== What you need to do ==
Gather all lines from the material that contain "will".

===== Available data

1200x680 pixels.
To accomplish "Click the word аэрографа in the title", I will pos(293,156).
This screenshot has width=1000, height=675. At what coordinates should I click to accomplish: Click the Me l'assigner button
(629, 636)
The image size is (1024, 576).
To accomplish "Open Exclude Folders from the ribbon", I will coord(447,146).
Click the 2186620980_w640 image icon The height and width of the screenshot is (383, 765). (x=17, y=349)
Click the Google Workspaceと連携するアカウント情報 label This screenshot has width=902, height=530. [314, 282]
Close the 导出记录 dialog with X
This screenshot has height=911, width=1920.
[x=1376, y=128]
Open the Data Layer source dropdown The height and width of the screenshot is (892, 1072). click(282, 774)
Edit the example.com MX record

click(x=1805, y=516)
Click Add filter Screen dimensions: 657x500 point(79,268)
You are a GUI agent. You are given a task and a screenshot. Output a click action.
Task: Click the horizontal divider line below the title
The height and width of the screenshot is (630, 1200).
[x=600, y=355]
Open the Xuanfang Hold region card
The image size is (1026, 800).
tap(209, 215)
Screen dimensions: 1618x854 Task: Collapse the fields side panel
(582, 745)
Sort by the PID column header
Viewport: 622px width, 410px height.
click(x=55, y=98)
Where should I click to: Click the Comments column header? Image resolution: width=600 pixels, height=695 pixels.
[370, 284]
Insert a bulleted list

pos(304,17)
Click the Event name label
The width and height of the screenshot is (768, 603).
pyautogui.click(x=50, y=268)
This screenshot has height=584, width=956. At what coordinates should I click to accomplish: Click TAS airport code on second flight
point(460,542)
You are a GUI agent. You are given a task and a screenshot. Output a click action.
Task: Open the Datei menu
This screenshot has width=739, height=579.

==========

== Answer to this task ==
To accomplish "Click the word аэрографа in the title", I will pos(293,156).
To accomplish "Open Exclude Folders from the ribbon", I will coord(447,146).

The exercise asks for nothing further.